Studio album by Ahmed Bukhatir
- Released: 2007
- Genre: Nasheed
- Length: 54:28
- Label: SUNDUS

Ahmed Bukhatir chronology
| Da'ani (2005) | Hasanat (2007) | Moments with Allah (2010) |

= Hasanat =

Hasanat is the sixth album released by Ahmed Bukhatir in 2007. It consists of ten nasheeds of which four are in English. Two video clips were released after this album: Ya'Bonayya (O My Son) and Atfalana (Our Children).

== Track listing ==

| # | Title | Length |
|---|---|---|
| 01. | Ya'Bonayya (O My Son) | 6:07 |
| 02. | Sunna' Al Hayat (Establishers of Life) | 5:36 |
| 03. | Don't Let Me Go | 5:31 |
| 04. | Ayuhal Hadi (Oh the Guider) | 4:41 |
| 05. | This is my Hijab | 5:14 |
| 06. | Khair Al Khalq (Best of Creation) | 6:59 |
| 07. | Allah Almighty | 4:59 |
| 08. | Hasanat (Good Deeds) | 5:17 |
| 09. | Atfalana (Our Children) | 5:09 |
| 10. | I Still Ask | 6:15 |

== Video clips ==
The video clip for Atfalana was released in 2008. It was shot in Salalah, Oman, during October 2008. The nasheed promotes brotherhood and unity with its cheerful words and Ahmed portrays a person who guides a group of children, encouraging them to be united. He follows them to prayers and guides the children against stealing and fighting.

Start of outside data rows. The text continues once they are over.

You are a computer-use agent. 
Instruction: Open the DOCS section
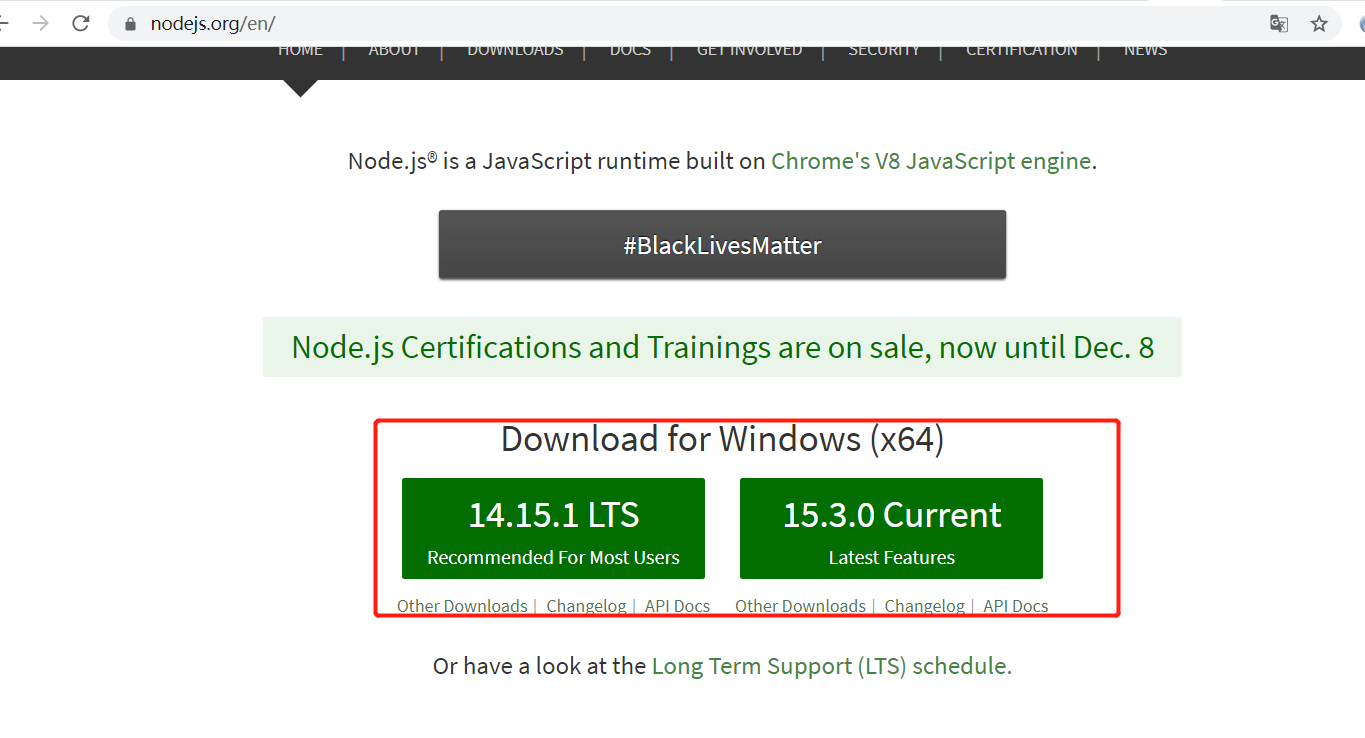click(630, 49)
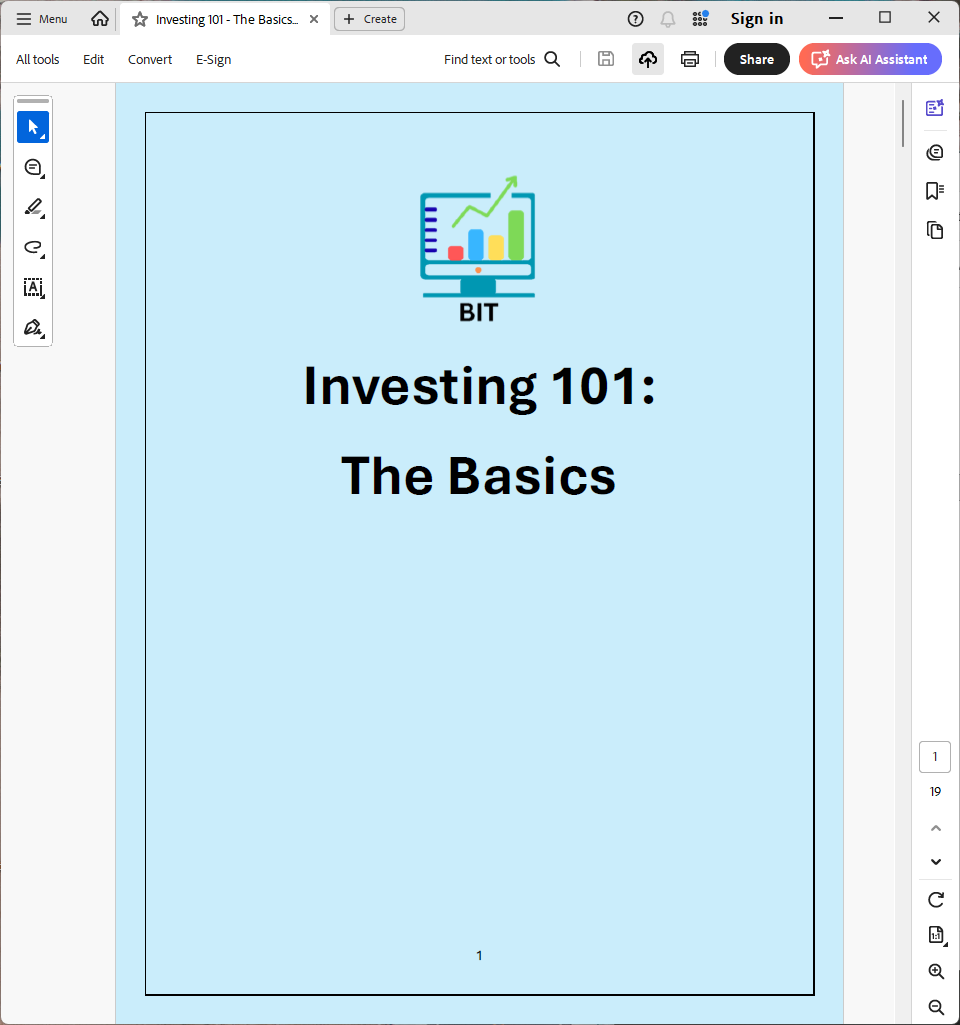The height and width of the screenshot is (1025, 960).
Task: Open the Fill & Sign tool
Action: (33, 327)
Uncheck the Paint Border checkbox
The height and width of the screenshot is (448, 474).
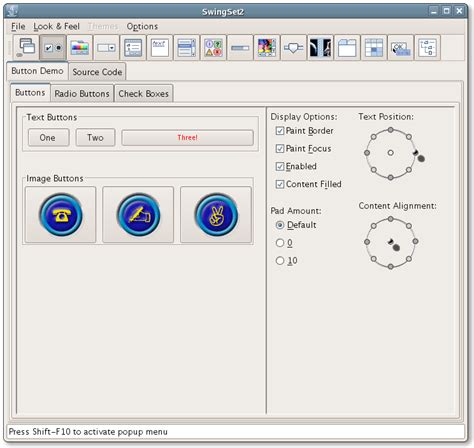pyautogui.click(x=280, y=131)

The video clip was directed by Ahmed Abdel Baset, who has worked with Ahmed Bukhatir three times in his career.

The video clip for Ya'Bonayya was released in 2007. Its director was Mohammed Al Ajami. The video clip portrayed Ahmed as a son who is happily living with his father but then decides to leave. After he leaves, they are both saddened by this separation.